> Given records
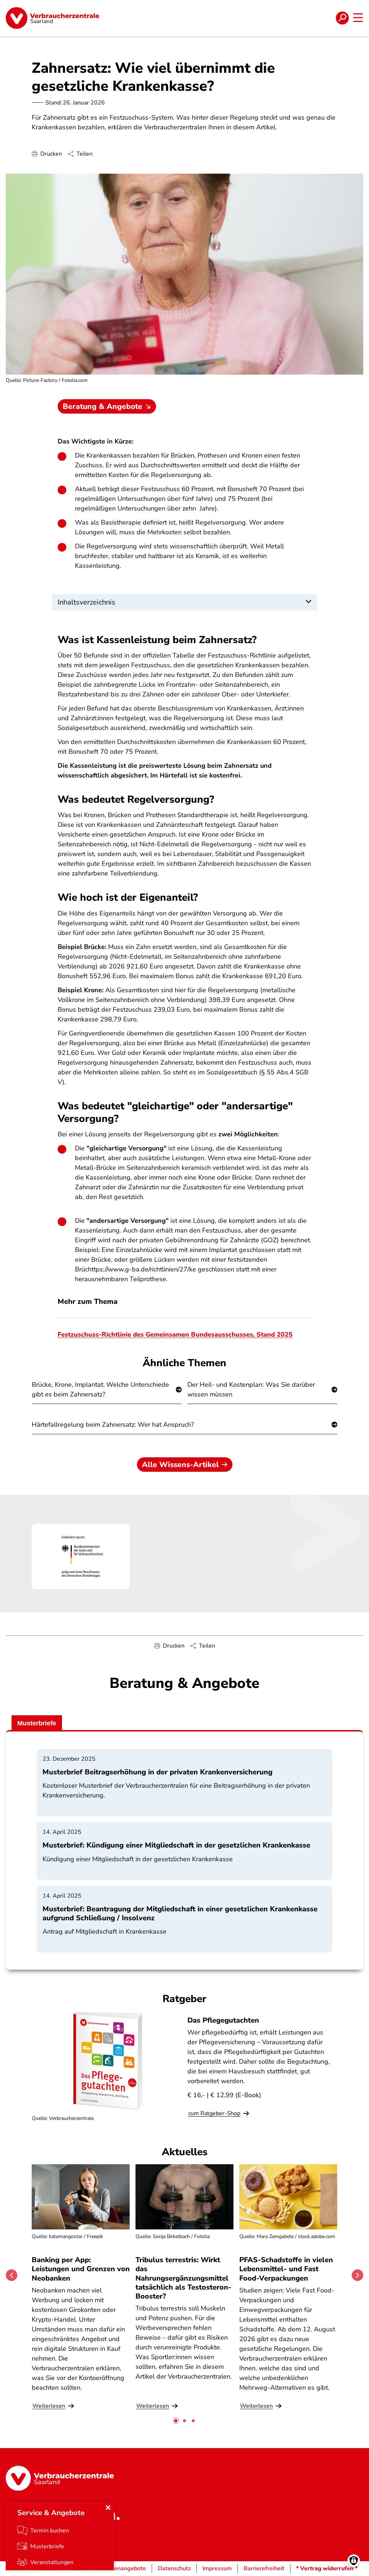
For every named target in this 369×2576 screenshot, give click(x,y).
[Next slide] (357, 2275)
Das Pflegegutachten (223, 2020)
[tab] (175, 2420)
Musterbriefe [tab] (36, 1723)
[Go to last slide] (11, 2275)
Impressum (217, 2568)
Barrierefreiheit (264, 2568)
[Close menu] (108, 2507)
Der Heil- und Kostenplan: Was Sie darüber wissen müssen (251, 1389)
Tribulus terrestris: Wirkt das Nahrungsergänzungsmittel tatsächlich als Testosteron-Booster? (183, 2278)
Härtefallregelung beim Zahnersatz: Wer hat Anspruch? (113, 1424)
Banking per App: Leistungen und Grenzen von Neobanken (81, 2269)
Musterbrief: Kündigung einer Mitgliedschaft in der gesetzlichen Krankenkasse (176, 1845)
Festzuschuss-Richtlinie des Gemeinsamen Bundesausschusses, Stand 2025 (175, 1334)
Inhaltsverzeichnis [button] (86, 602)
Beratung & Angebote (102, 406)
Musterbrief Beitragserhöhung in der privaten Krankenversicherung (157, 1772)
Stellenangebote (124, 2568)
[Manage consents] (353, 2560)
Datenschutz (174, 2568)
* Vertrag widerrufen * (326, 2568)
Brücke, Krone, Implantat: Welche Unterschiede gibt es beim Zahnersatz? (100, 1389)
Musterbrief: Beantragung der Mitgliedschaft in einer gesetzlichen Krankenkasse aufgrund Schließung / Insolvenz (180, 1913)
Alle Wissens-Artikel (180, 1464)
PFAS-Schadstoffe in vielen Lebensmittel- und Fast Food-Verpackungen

> What is required
Once you reach the line with "[Close menu] (108, 2507)" in the data above, copy it and every line after it exactly, up to and including the line with "Härtefallregelung beim Zahnersatz: Wer".

> Final answer
[Close menu] (108, 2507)
Der Heil- und Kostenplan: Was Sie darüber wissen müssen (251, 1389)
Tribulus terrestris: Wirkt das Nahrungsergänzungsmittel tatsächlich als Testosteron-Booster? (183, 2278)
Härtefallregelung beim Zahnersatz: Wer hat Anspruch? (113, 1424)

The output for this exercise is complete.